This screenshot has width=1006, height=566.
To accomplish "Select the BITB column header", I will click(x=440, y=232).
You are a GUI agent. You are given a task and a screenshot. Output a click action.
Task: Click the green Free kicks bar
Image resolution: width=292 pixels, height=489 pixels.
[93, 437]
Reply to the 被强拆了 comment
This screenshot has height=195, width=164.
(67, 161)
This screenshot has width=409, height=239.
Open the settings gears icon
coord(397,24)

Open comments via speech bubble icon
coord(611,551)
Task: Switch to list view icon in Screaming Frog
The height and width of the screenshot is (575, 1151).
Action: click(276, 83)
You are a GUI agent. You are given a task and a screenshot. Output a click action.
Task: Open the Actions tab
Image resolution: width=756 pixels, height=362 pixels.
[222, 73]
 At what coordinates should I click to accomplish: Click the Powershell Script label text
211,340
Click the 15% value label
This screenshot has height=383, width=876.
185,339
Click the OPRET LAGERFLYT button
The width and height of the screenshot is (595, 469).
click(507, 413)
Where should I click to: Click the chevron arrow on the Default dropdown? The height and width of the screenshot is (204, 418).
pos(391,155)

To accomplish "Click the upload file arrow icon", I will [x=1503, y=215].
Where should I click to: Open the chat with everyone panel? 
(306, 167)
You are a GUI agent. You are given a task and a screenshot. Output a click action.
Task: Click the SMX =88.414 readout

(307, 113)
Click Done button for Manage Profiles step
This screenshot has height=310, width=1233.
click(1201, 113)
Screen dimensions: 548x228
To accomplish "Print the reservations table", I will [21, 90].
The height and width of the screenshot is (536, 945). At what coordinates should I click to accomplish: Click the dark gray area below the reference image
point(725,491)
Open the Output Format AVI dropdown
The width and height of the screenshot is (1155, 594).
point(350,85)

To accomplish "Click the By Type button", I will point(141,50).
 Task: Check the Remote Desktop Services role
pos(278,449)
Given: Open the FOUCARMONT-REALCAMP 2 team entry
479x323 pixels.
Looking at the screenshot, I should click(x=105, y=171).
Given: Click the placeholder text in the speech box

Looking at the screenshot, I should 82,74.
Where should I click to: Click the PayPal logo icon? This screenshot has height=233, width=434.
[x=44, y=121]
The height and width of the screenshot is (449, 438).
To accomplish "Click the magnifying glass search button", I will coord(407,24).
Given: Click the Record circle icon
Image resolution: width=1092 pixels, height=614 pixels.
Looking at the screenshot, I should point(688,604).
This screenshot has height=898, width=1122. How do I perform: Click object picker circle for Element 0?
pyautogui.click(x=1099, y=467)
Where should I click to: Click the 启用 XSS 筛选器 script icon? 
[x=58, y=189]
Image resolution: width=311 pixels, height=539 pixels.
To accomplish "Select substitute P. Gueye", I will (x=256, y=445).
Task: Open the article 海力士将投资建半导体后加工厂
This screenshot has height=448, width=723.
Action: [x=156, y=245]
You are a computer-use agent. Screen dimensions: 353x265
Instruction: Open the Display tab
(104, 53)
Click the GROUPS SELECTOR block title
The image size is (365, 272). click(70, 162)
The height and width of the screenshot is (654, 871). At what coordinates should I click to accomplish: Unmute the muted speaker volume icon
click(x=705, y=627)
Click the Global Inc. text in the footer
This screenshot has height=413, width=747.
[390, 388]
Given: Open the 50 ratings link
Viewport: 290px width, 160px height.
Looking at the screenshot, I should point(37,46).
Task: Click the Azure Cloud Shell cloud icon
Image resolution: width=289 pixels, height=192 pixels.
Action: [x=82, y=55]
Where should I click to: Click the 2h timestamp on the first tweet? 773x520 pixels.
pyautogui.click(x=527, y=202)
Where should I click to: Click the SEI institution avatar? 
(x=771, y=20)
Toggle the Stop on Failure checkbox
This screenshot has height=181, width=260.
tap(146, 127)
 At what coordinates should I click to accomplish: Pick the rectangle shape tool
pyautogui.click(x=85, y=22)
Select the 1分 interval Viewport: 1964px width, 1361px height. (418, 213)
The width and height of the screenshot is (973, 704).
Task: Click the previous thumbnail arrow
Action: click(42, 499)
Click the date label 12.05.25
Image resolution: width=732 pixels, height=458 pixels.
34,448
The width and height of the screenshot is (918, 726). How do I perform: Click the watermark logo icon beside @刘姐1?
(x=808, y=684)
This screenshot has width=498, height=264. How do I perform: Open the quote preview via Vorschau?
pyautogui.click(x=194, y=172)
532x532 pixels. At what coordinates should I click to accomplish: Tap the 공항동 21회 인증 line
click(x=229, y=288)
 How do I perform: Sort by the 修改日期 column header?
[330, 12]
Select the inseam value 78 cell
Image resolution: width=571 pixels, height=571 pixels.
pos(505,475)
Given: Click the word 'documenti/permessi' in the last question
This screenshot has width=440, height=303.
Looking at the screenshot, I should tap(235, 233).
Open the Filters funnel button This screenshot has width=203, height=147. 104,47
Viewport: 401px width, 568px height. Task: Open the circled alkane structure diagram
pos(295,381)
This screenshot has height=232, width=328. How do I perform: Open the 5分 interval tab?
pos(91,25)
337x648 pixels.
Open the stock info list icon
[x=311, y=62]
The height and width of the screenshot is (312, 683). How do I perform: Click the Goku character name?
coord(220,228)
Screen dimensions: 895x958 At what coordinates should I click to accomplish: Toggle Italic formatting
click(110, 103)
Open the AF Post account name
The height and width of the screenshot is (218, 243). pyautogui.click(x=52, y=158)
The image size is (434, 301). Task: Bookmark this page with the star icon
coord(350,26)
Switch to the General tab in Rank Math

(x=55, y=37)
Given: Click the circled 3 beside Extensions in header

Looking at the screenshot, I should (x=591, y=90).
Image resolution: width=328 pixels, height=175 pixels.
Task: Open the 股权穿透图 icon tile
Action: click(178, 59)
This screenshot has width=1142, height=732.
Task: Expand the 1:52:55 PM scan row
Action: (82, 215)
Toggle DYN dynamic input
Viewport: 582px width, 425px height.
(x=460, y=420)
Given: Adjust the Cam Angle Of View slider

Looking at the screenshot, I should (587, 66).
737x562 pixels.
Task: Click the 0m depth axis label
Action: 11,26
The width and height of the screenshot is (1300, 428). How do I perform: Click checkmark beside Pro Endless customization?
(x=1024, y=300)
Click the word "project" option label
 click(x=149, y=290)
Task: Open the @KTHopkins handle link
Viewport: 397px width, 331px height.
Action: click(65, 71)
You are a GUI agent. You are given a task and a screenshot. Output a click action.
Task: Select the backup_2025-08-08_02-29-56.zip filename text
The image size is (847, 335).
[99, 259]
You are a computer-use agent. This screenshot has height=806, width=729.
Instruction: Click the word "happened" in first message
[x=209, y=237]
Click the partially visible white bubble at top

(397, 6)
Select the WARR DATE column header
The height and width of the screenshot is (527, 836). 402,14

◇ ◇ ◇ ◇ ◇

**Problem**. Copy every line from the records that holds the string "will".

**Output**.
To accomplish "Select the BITB column header", I will click(x=440, y=232).
To accomplish "Click the upload file arrow icon", I will [x=1503, y=215].
To accomplish "Print the reservations table", I will [21, 90].
To accomplish "Click the By Type button", I will point(141,50).
To accomplish "Click the magnifying glass search button", I will coord(407,24).
To accomplish "Select substitute P. Gueye", I will (x=256, y=445).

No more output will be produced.